Auf der Wiese nebenan grasen die Rehe und als ich die Straßen Richtung Dorf ging, kamen sie in Rudeln aus dem Wald über die Straße gesprungen, sodass mir danach weiße Flecken von ihren „Spiegeln“ (so nennt mensch das Hinterteil der Tiere), vor den Augen tanzen.
Nachts liege ich lange wach, weil die Umgebung so dermaßen fucking still ist, dass jede Regung, ob im Haus, was knackst, weil es ein altes Holzgebälk hat, oder draußen auf dem Feld an meinen verkümmerten Instinkten kratzt und mich leicht zusammenzucken lässt.
Aber wie stadtverdorben ich eigentlich bin, das musste ich vor einer Woche bei einer harmlosen Spazierrunde auf dem Fahrrad feststellen.
Still wie ein Baumarkt nach Ladenschluss
An besagtem Abend brauchte ich mal eine Pause und bin nochmal los. Es ist ja bekannt, dass Bewegung bei verkopfter Arbeit Wunder wirkt, und ich wollte mich erfrischen.
Ich fuhr, noch ganz in Gedanken bei meiner Arbeit, durch die unwirkliche mecklenburgische Abendsonne die Straße runter zum kleinen Ort, um dort den Weg über die Felder zu nehmen, die dann linker Hand wieder in den Wald führte. Die Luft war schon mild und ich dachte mir, eigentlich wäre es ja schlau, jetzt links wieder in den Wald zu fahren, um einen ordentlichen Kreis zurück zum Haus zu ziehen, dann hätte ich mal ein bisschen was vom Wald gesehen und muss nicht langweilig umkehren und alles wieder zurückfahren.
Der Weg bog an einer holzgeschnitzten, menschlichen Figur links in den Wald.
Der mecklenburgische Wald ist so ruhig wie ein Baumarkt nach Ladenschluss, das ganze Holz steht stumm da, lange, gerade Stämme auf ordentlichem Sandboden in vollkommener, das Knirschen meiner Räder aufschluckender Stille.

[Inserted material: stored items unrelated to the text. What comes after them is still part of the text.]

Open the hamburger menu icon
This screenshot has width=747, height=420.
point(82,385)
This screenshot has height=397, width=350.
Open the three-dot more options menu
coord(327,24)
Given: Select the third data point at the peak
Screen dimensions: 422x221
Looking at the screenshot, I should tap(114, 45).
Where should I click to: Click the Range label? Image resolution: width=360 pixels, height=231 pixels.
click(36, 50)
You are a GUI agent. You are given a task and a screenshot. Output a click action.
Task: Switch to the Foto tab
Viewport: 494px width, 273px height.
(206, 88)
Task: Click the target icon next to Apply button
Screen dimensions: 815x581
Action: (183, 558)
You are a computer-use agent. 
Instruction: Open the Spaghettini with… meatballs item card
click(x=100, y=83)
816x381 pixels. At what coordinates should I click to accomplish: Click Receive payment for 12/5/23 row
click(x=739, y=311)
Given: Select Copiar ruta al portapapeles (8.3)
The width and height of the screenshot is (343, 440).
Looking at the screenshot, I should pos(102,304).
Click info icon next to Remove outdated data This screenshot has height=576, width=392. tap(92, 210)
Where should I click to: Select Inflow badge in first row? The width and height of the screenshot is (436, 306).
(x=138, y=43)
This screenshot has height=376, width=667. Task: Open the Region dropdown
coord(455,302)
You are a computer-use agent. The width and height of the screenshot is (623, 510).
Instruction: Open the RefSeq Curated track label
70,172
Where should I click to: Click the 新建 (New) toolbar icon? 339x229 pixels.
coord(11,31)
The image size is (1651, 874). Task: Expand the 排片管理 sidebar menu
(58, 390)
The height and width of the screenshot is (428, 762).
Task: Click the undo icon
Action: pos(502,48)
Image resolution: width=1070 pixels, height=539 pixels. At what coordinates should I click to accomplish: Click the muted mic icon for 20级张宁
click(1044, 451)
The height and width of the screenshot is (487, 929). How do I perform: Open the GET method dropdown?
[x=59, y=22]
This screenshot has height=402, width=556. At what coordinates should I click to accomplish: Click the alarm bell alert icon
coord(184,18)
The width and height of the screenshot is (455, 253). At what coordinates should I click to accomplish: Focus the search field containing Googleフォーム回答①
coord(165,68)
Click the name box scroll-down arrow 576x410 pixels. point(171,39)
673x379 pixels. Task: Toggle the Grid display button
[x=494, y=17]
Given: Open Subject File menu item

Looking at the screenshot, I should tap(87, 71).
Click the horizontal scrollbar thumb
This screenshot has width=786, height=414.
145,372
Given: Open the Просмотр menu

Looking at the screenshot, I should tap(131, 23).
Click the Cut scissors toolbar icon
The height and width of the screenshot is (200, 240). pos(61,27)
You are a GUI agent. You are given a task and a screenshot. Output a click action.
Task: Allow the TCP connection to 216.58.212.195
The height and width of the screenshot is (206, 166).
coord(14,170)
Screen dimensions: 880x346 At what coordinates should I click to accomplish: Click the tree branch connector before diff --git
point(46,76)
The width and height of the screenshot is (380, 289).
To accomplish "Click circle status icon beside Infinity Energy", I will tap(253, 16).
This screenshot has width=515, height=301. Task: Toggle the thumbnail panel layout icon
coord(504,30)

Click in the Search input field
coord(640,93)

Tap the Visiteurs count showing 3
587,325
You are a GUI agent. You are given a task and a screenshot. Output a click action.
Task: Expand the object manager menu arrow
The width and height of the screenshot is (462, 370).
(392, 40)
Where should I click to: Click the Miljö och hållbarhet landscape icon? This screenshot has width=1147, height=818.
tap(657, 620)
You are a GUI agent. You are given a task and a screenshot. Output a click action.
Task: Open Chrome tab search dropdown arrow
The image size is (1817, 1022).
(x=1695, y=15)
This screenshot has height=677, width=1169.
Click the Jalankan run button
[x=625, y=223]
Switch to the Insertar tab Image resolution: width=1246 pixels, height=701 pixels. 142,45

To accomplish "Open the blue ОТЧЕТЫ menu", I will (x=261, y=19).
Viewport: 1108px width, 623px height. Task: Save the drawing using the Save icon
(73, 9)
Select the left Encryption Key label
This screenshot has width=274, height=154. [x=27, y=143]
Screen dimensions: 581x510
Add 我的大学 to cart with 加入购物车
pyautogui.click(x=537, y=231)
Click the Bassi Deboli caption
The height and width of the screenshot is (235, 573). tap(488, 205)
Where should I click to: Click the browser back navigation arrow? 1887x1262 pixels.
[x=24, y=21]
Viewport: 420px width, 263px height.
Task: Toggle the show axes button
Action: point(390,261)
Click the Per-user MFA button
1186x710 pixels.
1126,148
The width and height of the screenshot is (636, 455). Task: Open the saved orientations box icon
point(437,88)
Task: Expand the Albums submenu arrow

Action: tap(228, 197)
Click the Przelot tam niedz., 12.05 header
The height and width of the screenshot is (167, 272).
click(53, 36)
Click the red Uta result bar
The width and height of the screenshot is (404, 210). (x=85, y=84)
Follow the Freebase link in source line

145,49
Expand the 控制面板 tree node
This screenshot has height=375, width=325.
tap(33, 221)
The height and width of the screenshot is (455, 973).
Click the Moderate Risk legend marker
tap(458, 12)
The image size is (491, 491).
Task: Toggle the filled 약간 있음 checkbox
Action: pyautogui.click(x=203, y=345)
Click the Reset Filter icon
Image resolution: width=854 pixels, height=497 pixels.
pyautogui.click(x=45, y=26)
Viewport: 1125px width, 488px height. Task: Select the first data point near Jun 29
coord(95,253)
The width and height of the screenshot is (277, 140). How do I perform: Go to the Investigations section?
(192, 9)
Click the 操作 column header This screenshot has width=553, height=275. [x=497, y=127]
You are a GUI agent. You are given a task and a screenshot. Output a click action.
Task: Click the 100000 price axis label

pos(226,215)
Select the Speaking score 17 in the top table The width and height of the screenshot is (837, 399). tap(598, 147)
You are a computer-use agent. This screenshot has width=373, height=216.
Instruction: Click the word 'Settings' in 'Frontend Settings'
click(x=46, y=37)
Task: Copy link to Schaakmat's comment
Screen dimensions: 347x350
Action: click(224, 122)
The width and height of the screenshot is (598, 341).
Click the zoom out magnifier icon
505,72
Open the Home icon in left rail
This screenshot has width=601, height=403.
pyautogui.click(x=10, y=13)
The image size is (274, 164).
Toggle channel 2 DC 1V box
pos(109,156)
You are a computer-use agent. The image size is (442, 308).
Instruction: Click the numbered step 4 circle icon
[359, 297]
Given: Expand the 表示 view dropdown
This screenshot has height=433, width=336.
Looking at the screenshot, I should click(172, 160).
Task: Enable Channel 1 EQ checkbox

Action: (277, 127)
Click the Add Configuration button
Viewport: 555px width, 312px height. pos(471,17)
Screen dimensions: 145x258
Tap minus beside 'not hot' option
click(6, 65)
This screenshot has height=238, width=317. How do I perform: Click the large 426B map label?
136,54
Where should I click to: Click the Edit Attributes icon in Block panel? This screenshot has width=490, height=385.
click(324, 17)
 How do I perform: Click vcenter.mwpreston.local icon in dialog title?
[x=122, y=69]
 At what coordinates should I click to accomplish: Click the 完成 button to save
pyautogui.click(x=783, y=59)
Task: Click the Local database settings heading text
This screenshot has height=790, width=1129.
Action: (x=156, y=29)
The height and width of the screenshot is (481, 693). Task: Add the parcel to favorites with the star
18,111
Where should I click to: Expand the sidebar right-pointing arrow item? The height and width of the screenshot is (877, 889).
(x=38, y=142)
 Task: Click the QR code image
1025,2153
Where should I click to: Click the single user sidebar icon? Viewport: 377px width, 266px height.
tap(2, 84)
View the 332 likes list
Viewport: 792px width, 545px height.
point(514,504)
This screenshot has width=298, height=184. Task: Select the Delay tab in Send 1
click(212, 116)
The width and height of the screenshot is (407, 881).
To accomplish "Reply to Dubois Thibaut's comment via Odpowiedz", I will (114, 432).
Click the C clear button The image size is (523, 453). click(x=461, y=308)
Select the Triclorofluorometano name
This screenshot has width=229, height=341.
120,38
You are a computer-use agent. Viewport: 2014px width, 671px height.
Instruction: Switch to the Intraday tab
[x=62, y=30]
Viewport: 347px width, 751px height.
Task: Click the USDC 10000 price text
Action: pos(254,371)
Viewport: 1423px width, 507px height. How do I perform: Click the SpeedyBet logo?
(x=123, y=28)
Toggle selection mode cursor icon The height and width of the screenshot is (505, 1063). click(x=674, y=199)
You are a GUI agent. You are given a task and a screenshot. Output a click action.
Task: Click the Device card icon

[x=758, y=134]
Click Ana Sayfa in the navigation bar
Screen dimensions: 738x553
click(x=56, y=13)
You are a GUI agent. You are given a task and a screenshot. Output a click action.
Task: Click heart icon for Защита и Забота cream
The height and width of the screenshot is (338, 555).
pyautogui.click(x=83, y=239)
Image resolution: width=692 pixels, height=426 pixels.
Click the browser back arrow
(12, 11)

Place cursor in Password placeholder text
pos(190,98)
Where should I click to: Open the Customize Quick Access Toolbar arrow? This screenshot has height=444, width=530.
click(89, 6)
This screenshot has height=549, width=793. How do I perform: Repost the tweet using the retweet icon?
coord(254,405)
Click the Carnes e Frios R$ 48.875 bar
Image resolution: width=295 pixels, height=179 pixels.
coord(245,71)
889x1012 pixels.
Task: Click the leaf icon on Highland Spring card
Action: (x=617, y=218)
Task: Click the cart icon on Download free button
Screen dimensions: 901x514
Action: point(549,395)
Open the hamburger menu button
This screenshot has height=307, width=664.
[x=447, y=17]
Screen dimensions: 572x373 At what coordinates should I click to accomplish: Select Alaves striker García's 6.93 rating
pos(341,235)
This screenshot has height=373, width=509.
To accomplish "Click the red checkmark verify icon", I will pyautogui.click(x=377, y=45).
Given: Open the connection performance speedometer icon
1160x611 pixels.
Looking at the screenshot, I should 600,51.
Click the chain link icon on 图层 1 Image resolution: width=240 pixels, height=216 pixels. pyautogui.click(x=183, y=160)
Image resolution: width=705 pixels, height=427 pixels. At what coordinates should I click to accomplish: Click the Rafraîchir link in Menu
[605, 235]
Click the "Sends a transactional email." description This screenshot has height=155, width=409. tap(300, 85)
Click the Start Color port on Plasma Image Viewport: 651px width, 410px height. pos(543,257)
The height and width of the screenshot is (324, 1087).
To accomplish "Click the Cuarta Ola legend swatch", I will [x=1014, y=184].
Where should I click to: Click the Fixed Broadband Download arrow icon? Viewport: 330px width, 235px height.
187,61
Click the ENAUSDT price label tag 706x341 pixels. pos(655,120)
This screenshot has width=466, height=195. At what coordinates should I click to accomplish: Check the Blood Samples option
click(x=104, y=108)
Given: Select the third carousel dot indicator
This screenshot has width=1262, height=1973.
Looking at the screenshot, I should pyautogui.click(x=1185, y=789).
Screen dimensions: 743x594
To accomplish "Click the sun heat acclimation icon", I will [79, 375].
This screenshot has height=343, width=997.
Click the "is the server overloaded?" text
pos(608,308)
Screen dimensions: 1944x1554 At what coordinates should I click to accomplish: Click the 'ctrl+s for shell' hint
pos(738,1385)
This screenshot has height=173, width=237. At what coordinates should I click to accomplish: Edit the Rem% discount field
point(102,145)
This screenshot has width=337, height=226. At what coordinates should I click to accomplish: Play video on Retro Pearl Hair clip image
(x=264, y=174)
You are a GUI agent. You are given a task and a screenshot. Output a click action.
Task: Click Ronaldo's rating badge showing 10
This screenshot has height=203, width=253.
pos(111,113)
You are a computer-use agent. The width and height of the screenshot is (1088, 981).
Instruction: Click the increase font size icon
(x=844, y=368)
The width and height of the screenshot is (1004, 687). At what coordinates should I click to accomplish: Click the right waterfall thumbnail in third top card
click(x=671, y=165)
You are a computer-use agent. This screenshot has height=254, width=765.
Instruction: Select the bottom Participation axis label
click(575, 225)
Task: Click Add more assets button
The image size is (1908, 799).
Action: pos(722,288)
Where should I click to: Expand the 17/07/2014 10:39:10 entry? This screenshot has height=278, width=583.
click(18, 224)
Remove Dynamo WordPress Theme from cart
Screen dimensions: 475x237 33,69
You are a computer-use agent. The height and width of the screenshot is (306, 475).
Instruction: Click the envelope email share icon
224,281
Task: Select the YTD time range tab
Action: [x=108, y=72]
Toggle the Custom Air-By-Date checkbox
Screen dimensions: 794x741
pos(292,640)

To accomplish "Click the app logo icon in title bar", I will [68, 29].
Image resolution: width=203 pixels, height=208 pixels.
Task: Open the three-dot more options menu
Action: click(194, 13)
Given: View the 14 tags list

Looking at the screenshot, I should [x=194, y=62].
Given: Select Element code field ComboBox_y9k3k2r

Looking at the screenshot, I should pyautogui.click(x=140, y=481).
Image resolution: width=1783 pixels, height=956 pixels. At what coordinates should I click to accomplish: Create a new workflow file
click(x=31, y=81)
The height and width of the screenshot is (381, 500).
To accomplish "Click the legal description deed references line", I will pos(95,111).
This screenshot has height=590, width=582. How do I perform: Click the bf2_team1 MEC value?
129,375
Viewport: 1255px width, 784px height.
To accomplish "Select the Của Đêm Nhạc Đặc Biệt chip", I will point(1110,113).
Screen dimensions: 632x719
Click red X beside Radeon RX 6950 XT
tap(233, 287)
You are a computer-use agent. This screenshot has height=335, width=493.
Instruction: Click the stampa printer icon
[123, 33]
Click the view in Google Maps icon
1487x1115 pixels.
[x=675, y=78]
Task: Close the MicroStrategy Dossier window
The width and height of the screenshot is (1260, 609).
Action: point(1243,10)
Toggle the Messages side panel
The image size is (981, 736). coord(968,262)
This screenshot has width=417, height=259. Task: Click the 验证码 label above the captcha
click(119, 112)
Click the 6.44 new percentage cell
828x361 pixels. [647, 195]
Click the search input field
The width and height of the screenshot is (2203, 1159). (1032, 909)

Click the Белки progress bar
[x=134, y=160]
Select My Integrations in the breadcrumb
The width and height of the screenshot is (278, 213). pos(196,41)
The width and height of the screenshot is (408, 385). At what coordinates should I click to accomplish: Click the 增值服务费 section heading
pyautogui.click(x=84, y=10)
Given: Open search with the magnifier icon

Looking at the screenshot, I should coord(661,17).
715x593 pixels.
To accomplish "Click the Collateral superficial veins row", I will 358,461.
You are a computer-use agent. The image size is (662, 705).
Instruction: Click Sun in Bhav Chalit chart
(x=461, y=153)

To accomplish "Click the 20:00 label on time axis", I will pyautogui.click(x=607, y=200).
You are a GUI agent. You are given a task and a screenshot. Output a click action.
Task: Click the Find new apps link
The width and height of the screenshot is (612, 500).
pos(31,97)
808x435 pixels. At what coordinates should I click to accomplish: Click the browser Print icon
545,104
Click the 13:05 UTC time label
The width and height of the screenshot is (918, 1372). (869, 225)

Ich fuhr zwischen den Bäumen entlang und blickte zwischendurch immer wieder auf mein Handy auf Google Maps, um zu checken, ob ich noch richtig war. Das war ich wohl, denn die App meinte, fahr einfach immer geradeaus und dann irgendwann wieder links, dann bist du in fünf Minuten wieder zu Hause.
Als hinter einer sanften Kurve der besagte Weg nach links auftauchte, sah ich, dass es sich um einen Trampelpfad handelte, der schwer mit dem Fahrrad zu befahren sein würde. Die Straße, auf der ich fuhr, ging weiter geradeaus, nur war da blöderweise an dieser Stelle eine Schranke, weil der Asphalt hier aufhörte.
Es gab also drei Möglichkeiten: Zurückfahren, den Holperweg in den Wald hinein nehmen oder den geraden, offiziellen Weg weiter, nur auf Sand statt Asphalt.
Ich entschied mich für letzteres.
Auftritt: Das Stadthirn
Sehr bald schon musste ich absteigen und das Rad schieben, weil die Räder sonst rettungslos im feinen Sandboden versunken wären, und ich drohte, umzufallen. Kaum war ich abgestiegen, schluckte mich die Stille des Waldes. In diesem denkwürdigen Moment schwand auch der letzte Rest Tageslicht und alles wurde dunkel. Und an dieser Stelle setzte sich der Teil meines Gehirns selbstbewusst an die Schaltstelle, der normalerweise dort sitzt, nämlich mein Stadthirn.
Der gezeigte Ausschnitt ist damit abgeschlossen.